== Segment start ==
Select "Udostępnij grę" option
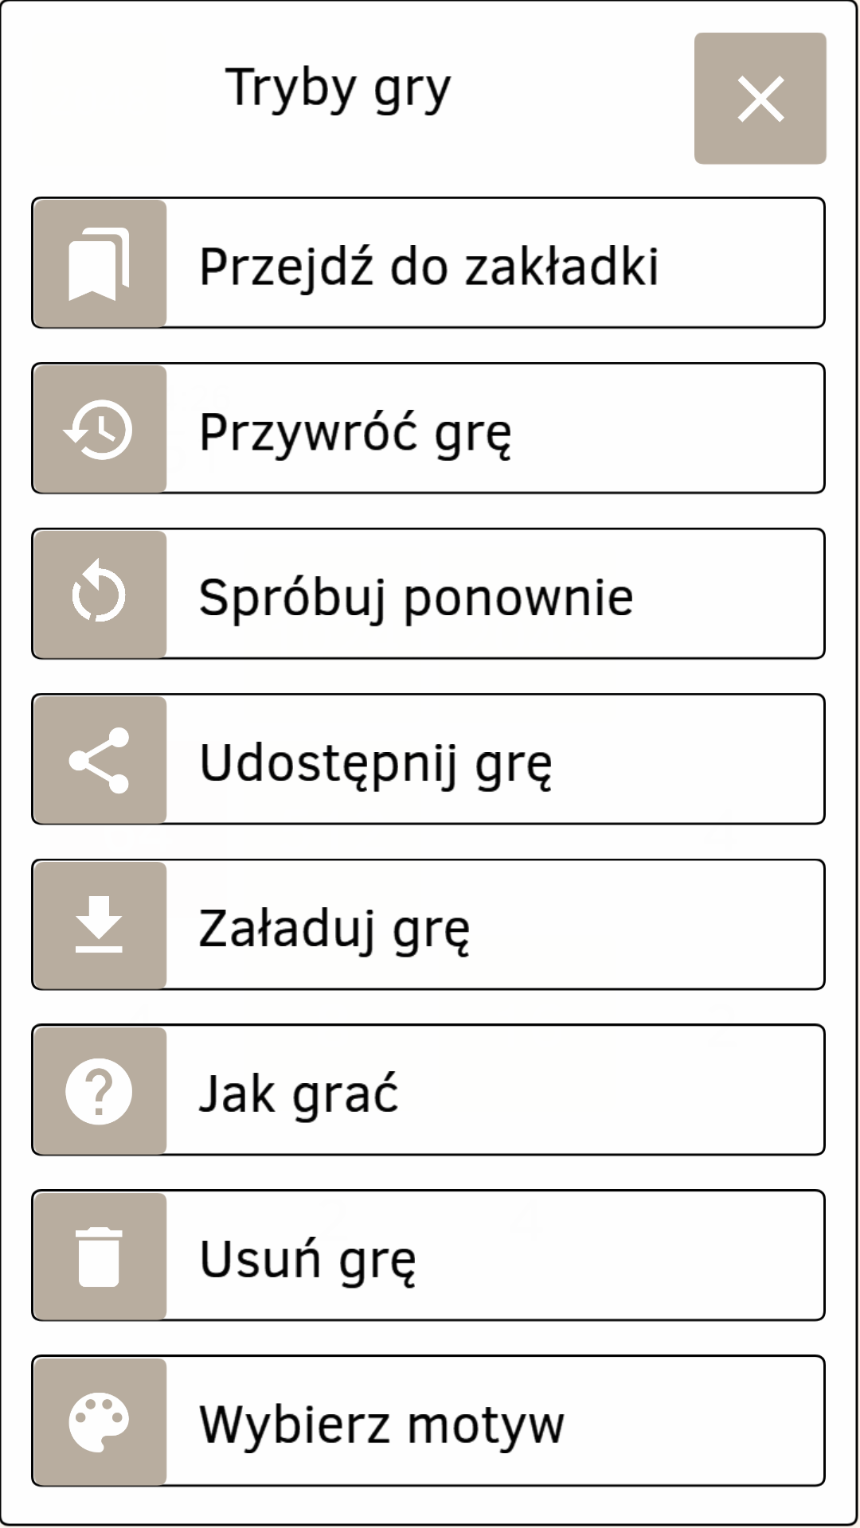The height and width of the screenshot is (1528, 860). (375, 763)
== Segment end ==
== Segment start ==
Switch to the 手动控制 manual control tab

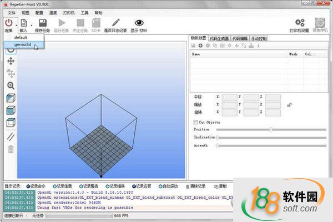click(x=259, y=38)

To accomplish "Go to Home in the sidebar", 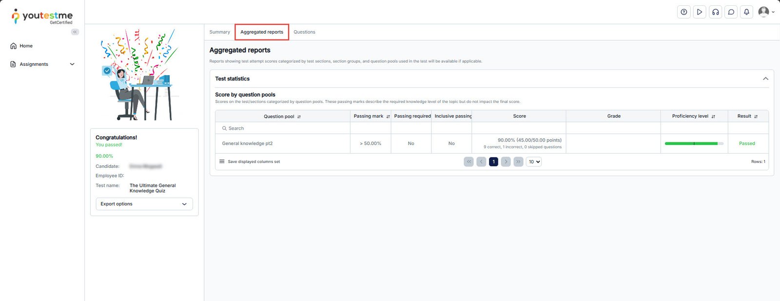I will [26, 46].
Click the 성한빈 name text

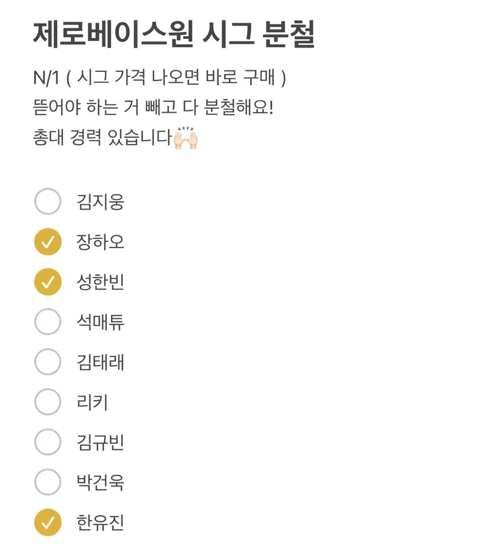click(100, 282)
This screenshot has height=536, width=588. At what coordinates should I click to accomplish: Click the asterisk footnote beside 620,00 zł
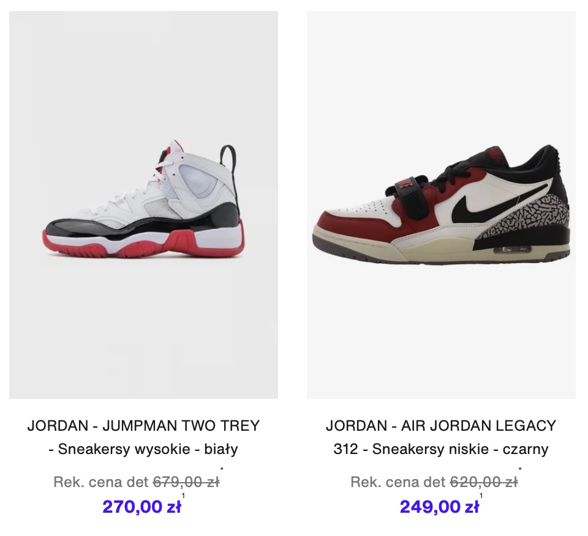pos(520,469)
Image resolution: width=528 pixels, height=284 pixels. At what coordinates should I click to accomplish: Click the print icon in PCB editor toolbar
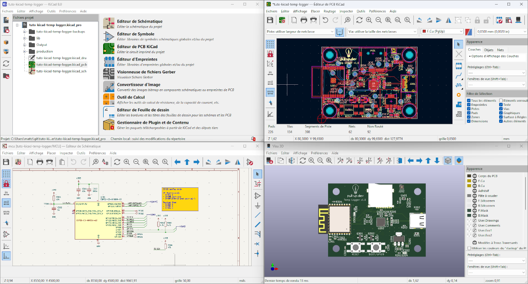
== Segment end ==
▶ **WORK TO BE COMPLETED**
The stretch to restate runs from the line above containing "This screenshot has" through the line containing "Image resolution: width=528". Copy it word for word, ends included, without pictures.

▶ **TASK OUTPUT**
This screenshot has height=536, width=588. At what coordinates should I click to accomplish: Click the asterisk footnote beside 620,00 zł
pos(520,469)
Image resolution: width=528 pixels, height=284 pixels. At what coordinates should I click to accomplish: Click the print icon in PCB editor toolbar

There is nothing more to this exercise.